## WORK TO BE COMPLETED
Can you rewrite the listing from the line containing "Where should I click to: Choose" through the end of the listing, requests included, scaling every coordinate in the answers by 0.35 and rounding to whole numbers with halves rounded up? Reproduce only those lines.

## RAW DATA
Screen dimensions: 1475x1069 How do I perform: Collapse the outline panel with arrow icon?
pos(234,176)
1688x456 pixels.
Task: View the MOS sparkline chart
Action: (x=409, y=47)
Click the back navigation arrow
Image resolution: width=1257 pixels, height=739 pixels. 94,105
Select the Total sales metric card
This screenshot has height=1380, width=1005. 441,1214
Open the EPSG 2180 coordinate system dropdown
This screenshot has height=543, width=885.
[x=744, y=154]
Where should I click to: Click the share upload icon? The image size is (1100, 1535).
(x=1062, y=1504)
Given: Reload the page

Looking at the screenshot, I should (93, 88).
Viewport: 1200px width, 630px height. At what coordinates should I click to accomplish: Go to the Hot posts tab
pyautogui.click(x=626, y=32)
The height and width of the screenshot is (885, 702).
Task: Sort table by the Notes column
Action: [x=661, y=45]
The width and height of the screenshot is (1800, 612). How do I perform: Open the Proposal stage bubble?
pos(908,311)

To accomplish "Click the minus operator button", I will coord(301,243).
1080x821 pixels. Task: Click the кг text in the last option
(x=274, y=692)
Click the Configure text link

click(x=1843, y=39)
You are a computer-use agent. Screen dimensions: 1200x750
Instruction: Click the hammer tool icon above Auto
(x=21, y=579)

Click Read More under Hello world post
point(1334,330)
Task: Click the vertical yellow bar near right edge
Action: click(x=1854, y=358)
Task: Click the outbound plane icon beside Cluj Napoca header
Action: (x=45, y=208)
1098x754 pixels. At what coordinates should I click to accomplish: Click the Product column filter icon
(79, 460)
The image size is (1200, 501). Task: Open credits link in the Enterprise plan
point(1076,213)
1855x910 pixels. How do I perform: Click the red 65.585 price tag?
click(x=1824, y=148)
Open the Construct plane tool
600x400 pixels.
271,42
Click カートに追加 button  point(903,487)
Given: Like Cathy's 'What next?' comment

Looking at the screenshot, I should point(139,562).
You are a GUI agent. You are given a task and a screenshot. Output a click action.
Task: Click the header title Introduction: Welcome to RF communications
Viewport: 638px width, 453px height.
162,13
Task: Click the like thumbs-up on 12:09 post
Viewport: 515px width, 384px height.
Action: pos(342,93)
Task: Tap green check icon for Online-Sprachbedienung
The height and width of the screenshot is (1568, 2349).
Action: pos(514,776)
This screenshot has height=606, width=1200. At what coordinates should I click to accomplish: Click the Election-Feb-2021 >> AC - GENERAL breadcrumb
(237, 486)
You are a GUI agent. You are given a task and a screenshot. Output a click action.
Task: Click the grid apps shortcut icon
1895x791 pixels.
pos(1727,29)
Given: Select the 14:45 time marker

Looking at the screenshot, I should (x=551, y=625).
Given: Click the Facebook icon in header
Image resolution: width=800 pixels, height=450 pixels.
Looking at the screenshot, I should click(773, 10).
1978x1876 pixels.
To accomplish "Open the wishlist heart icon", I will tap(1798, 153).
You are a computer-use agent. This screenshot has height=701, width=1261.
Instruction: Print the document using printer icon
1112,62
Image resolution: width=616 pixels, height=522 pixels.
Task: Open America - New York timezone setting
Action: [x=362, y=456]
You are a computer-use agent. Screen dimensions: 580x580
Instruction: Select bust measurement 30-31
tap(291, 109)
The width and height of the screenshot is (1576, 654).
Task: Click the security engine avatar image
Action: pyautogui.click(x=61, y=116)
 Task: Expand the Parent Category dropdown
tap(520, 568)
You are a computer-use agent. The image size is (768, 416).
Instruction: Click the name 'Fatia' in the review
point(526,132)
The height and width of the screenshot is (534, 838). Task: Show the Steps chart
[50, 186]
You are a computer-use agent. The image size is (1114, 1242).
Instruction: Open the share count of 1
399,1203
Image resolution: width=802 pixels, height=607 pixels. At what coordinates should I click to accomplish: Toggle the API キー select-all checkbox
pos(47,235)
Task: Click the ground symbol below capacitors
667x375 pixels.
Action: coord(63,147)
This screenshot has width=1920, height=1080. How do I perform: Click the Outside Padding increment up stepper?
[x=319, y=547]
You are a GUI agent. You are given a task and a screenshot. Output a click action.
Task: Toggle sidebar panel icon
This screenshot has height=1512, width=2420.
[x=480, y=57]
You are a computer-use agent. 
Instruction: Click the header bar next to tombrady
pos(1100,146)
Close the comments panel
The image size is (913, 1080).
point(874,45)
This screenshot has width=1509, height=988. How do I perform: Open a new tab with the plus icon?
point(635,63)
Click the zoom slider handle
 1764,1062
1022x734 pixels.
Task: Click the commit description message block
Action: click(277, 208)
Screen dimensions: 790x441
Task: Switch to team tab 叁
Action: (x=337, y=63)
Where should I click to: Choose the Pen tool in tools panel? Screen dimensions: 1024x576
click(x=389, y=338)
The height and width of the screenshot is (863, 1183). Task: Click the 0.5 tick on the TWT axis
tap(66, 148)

## SOLUTION
Where should I click to: Choose the Pen tool in tools panel? Screen dimensions: 1024x576
click(x=136, y=118)
The height and width of the screenshot is (863, 1183). Task: Click the 0.5 tick on the TWT axis
tap(23, 52)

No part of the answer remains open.